What I’m learning as a soul in a body that is expiring…
Creation is everywhere and in our hands; it’s part of you and part of me… being made in a Creator’s image; it comes bundled inside. I know I am the molded one.. I did not do the original molding. I did not make a tree; I am just happy to look up, into its branches and praise a creator so much greater than me..
I have learned so much.. and yet… I feel I barely scraped the surface. How can that be? There is a day for me.. when I am done and yet… I think I will never be.
Inside of me and holding me, is the creative touch… It’s in absolutely all of us.. and yet, the gift is being able to see, to find it, sense it lives within us.. It is the most well- kept secret; if we can unlock it, if we are gifted with that key… the world becomes: a new day a new canvas a blank page, a planted seedling.

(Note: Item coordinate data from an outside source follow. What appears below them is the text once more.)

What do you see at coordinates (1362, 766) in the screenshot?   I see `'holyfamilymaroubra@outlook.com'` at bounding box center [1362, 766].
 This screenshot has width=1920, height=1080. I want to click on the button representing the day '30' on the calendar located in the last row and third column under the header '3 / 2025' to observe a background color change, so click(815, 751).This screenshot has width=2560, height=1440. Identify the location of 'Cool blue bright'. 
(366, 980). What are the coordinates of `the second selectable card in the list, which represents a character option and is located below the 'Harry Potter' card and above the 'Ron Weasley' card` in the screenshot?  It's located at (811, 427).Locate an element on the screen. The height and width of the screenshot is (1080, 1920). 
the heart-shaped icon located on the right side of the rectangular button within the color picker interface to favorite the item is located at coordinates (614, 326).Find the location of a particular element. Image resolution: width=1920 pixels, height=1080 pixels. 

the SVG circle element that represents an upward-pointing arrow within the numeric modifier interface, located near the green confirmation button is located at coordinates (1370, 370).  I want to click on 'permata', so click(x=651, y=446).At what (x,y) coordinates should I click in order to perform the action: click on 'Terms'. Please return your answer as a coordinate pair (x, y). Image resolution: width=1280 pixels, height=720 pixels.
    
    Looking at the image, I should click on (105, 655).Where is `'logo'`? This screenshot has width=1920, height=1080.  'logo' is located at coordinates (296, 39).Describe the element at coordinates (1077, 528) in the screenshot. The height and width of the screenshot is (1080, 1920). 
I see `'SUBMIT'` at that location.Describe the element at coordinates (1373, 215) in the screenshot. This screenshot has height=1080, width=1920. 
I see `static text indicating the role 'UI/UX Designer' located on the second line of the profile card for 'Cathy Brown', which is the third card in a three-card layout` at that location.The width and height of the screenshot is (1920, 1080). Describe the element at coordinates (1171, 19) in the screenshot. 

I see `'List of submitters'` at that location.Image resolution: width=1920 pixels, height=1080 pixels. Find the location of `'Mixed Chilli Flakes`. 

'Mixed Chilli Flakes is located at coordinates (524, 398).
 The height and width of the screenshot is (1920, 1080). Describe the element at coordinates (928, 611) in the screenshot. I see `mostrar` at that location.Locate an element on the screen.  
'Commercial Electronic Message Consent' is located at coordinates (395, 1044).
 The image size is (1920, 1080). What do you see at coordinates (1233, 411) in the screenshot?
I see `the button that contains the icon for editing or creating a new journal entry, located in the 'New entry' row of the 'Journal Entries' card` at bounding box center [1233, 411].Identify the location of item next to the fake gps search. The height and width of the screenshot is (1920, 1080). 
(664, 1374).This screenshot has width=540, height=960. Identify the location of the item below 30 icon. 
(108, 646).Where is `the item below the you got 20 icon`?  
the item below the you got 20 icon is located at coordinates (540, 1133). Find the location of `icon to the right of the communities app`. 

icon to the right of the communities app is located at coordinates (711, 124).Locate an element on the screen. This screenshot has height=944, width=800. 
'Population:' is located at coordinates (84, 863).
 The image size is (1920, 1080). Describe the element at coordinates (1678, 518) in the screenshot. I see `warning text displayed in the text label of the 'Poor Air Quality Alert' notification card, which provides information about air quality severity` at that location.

We just wave our hands and let our minds dream… tap into that stream, that has always been there, since the beginning of Time.. before our birth and after we die and it is all part of the gift of Life.
I have my tears… and I can see through blurry crystal leaves, and it makes it even more beautiful for me.. when the pain subsides..I am back! I’m, alive and I am still here…
and that canvas waits, and those hearts need kindness and that person needs to be held, and the poems will come and the tears can be dried
and the lessons will be learned and the paintings will be signed and I have so much more to do, before I run out of… my expiring time.